Below are the entries to retype; reproduce each one exactly.

== Segment start ==

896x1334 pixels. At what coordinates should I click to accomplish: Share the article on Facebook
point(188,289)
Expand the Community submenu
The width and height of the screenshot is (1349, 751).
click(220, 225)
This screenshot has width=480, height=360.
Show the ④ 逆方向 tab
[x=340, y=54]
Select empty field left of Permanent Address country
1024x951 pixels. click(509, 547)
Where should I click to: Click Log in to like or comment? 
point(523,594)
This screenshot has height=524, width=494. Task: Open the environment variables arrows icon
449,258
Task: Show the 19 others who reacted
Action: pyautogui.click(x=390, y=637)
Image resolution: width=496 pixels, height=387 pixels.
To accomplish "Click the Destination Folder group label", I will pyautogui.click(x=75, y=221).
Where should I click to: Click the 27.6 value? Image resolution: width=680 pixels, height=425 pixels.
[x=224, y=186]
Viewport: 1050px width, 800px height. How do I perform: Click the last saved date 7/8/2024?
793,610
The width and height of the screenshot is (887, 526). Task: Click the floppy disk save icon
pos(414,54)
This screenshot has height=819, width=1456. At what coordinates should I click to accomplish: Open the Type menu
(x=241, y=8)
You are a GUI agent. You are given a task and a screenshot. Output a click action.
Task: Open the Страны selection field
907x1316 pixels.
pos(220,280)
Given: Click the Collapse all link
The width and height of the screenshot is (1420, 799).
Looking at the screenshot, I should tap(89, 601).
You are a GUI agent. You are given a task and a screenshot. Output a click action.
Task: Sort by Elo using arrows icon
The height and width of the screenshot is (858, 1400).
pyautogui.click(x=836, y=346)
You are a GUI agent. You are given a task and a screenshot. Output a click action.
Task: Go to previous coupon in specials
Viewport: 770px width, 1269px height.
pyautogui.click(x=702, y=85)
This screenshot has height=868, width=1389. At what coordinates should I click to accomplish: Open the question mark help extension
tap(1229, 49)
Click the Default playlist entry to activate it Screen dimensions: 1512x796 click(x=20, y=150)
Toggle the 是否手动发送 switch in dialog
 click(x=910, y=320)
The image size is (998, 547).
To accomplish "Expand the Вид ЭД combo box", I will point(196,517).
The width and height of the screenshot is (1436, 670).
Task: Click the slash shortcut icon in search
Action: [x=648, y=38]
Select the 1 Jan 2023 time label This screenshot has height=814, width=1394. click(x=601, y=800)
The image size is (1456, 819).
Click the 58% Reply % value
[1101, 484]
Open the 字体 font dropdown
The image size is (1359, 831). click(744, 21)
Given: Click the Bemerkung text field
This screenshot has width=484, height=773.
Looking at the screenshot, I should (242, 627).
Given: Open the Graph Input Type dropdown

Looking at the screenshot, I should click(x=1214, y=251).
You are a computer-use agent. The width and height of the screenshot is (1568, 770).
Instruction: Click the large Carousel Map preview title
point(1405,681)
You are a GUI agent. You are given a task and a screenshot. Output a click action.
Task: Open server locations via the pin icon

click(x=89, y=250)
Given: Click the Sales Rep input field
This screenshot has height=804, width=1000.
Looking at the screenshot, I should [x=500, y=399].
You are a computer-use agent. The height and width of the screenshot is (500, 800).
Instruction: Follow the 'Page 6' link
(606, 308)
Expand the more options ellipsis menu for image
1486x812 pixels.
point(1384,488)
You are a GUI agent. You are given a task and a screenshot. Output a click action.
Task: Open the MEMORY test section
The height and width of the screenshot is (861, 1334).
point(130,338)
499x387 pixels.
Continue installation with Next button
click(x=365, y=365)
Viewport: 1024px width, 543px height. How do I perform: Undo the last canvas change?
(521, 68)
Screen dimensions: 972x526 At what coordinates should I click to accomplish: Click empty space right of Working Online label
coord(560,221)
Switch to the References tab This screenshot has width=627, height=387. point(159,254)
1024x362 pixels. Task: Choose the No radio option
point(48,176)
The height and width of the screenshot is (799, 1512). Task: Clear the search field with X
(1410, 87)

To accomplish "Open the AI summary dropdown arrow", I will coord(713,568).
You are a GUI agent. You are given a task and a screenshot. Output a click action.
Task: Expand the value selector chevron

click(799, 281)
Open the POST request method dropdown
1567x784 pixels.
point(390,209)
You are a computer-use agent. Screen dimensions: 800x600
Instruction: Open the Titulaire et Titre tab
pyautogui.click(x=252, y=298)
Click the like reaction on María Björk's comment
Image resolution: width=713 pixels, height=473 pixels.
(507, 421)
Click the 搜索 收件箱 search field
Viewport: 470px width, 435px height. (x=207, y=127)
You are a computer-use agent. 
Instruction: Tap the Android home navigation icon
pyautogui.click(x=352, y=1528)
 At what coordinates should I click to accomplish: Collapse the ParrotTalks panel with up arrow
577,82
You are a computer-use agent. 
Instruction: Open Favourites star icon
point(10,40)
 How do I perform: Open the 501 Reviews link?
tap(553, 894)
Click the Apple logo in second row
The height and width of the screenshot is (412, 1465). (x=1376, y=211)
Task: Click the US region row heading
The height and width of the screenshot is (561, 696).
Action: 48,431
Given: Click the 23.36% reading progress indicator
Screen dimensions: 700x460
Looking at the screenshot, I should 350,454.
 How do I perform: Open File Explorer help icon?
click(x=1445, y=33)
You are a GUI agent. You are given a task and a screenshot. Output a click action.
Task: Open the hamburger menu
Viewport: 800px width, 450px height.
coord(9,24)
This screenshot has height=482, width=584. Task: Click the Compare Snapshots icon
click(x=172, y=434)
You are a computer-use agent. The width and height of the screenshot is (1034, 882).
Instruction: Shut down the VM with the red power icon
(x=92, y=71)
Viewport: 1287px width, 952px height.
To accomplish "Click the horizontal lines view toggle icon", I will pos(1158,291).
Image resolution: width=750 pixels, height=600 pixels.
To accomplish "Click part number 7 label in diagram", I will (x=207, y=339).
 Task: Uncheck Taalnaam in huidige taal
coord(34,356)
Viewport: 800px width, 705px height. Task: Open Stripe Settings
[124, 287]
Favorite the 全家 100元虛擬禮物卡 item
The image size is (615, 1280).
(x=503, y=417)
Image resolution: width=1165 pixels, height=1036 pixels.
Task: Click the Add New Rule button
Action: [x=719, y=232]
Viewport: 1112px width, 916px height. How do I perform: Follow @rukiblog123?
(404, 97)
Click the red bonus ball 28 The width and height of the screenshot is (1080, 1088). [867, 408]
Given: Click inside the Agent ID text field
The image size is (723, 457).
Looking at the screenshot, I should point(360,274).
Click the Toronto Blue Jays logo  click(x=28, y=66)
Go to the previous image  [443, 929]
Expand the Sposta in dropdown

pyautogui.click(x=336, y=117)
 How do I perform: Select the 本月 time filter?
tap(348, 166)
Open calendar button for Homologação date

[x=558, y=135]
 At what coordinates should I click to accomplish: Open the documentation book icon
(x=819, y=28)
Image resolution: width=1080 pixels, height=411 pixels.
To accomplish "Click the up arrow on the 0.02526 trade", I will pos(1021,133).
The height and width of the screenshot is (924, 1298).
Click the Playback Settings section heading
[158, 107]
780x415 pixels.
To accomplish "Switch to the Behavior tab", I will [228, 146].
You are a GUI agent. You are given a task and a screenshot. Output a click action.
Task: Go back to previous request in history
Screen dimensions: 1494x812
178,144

== Segment end ==

Response area:
896x1334 pixels. At what coordinates should I click to accomplish: Share the article on Facebook
point(188,289)
Expand the Community submenu
The width and height of the screenshot is (1349, 751).
click(220, 225)
This screenshot has width=480, height=360.
Show the ④ 逆方向 tab
[x=340, y=54]
Select empty field left of Permanent Address country
1024x951 pixels. click(509, 547)
Where should I click to: Click Log in to like or comment? 
point(523,594)
This screenshot has height=524, width=494. Task: Open the environment variables arrows icon
449,258
Task: Show the 19 others who reacted
Action: pyautogui.click(x=390, y=637)
Image resolution: width=496 pixels, height=387 pixels.
To accomplish "Click the Destination Folder group label", I will pyautogui.click(x=75, y=221).
Where should I click to: Click the 27.6 value? Image resolution: width=680 pixels, height=425 pixels.
[x=224, y=186]
Viewport: 1050px width, 800px height. How do I perform: Click the last saved date 7/8/2024?
793,610
The width and height of the screenshot is (887, 526). Task: Click the floppy disk save icon
pos(414,54)
This screenshot has height=819, width=1456. At what coordinates should I click to accomplish: Open the Type menu
(x=241, y=8)
You are a GUI agent. You are given a task and a screenshot. Output a click action.
Task: Open the Страны selection field
907x1316 pixels.
pos(220,280)
Given: Click the Collapse all link
The width and height of the screenshot is (1420, 799).
Looking at the screenshot, I should tap(89, 601).
You are a GUI agent. You are given a task and a screenshot. Output a click action.
Task: Sort by Elo using arrows icon
The height and width of the screenshot is (858, 1400).
pyautogui.click(x=836, y=346)
You are a GUI agent. You are given a task and a screenshot. Output a click action.
Task: Go to previous coupon in specials
Viewport: 770px width, 1269px height.
pyautogui.click(x=702, y=85)
This screenshot has height=868, width=1389. At what coordinates should I click to accomplish: Open the question mark help extension
tap(1229, 49)
Click the Default playlist entry to activate it Screen dimensions: 1512x796 click(x=20, y=150)
Toggle the 是否手动发送 switch in dialog
 click(x=910, y=320)
The image size is (998, 547).
To accomplish "Expand the Вид ЭД combo box", I will point(196,517).
The width and height of the screenshot is (1436, 670).
Task: Click the slash shortcut icon in search
Action: [x=648, y=38]
Select the 1 Jan 2023 time label This screenshot has height=814, width=1394. click(x=601, y=800)
The image size is (1456, 819).
Click the 58% Reply % value
[1101, 484]
Open the 字体 font dropdown
The image size is (1359, 831). click(744, 21)
Given: Click the Bemerkung text field
This screenshot has width=484, height=773.
Looking at the screenshot, I should (242, 627).
Given: Open the Graph Input Type dropdown

Looking at the screenshot, I should click(x=1214, y=251).
You are a computer-use agent. The width and height of the screenshot is (1568, 770).
Instruction: Click the large Carousel Map preview title
point(1405,681)
You are a GUI agent. You are given a task and a screenshot. Output a click action.
Task: Open server locations via the pin icon

click(x=89, y=250)
Given: Click the Sales Rep input field
This screenshot has height=804, width=1000.
Looking at the screenshot, I should [x=500, y=399].
You are a computer-use agent. The height and width of the screenshot is (500, 800).
Instruction: Follow the 'Page 6' link
(606, 308)
Expand the more options ellipsis menu for image
1486x812 pixels.
point(1384,488)
You are a GUI agent. You are given a task and a screenshot. Output a click action.
Task: Open the MEMORY test section
The height and width of the screenshot is (861, 1334).
point(130,338)
499x387 pixels.
Continue installation with Next button
click(x=365, y=365)
Viewport: 1024px width, 543px height. How do I perform: Undo the last canvas change?
(521, 68)
Screen dimensions: 972x526 At what coordinates should I click to accomplish: Click empty space right of Working Online label
coord(560,221)
Switch to the References tab This screenshot has width=627, height=387. point(159,254)
1024x362 pixels. Task: Choose the No radio option
point(48,176)
The height and width of the screenshot is (799, 1512). Task: Clear the search field with X
(1410, 87)

To accomplish "Open the AI summary dropdown arrow", I will coord(713,568).
You are a GUI agent. You are given a task and a screenshot. Output a click action.
Task: Expand the value selector chevron

click(799, 281)
Open the POST request method dropdown
1567x784 pixels.
point(390,209)
You are a computer-use agent. Screen dimensions: 800x600
Instruction: Open the Titulaire et Titre tab
pyautogui.click(x=252, y=298)
Click the like reaction on María Björk's comment
Image resolution: width=713 pixels, height=473 pixels.
(507, 421)
Click the 搜索 收件箱 search field
Viewport: 470px width, 435px height. (x=207, y=127)
You are a computer-use agent. 
Instruction: Tap the Android home navigation icon
pyautogui.click(x=352, y=1528)
 At what coordinates should I click to accomplish: Collapse the ParrotTalks panel with up arrow
577,82
You are a computer-use agent. 
Instruction: Open Favourites star icon
point(10,40)
 How do I perform: Open the 501 Reviews link?
tap(553, 894)
Click the Apple logo in second row
The height and width of the screenshot is (412, 1465). (x=1376, y=211)
Task: Click the US region row heading
The height and width of the screenshot is (561, 696).
Action: 48,431
Given: Click the 23.36% reading progress indicator
Screen dimensions: 700x460
Looking at the screenshot, I should 350,454.
 How do I perform: Open File Explorer help icon?
click(x=1445, y=33)
You are a GUI agent. You are given a task and a screenshot. Output a click action.
Task: Open the hamburger menu
Viewport: 800px width, 450px height.
coord(9,24)
This screenshot has height=482, width=584. Task: Click the Compare Snapshots icon
click(x=172, y=434)
You are a computer-use agent. The width and height of the screenshot is (1034, 882).
Instruction: Shut down the VM with the red power icon
(x=92, y=71)
Viewport: 1287px width, 952px height.
To accomplish "Click the horizontal lines view toggle icon", I will pos(1158,291).
Image resolution: width=750 pixels, height=600 pixels.
To accomplish "Click part number 7 label in diagram", I will (x=207, y=339).
 Task: Uncheck Taalnaam in huidige taal
coord(34,356)
Viewport: 800px width, 705px height. Task: Open Stripe Settings
[124, 287]
Favorite the 全家 100元虛擬禮物卡 item
The image size is (615, 1280).
(x=503, y=417)
Image resolution: width=1165 pixels, height=1036 pixels.
Task: Click the Add New Rule button
Action: [x=719, y=232]
Viewport: 1112px width, 916px height. How do I perform: Follow @rukiblog123?
(404, 97)
Click the red bonus ball 28 The width and height of the screenshot is (1080, 1088). [867, 408]
Given: Click inside the Agent ID text field
The image size is (723, 457).
Looking at the screenshot, I should point(360,274).
Click the Toronto Blue Jays logo  click(x=28, y=66)
Go to the previous image  [443, 929]
Expand the Sposta in dropdown

pyautogui.click(x=336, y=117)
 How do I perform: Select the 本月 time filter?
tap(348, 166)
Open calendar button for Homologação date

[x=558, y=135]
 At what coordinates should I click to accomplish: Open the documentation book icon
(x=819, y=28)
Image resolution: width=1080 pixels, height=411 pixels.
To accomplish "Click the up arrow on the 0.02526 trade", I will pos(1021,133).
The height and width of the screenshot is (924, 1298).
Click the Playback Settings section heading
[158, 107]
780x415 pixels.
To accomplish "Switch to the Behavior tab", I will [228, 146].
You are a GUI agent. You are given a task and a screenshot. Output a click action.
Task: Go back to previous request in history
Screen dimensions: 1494x812
178,144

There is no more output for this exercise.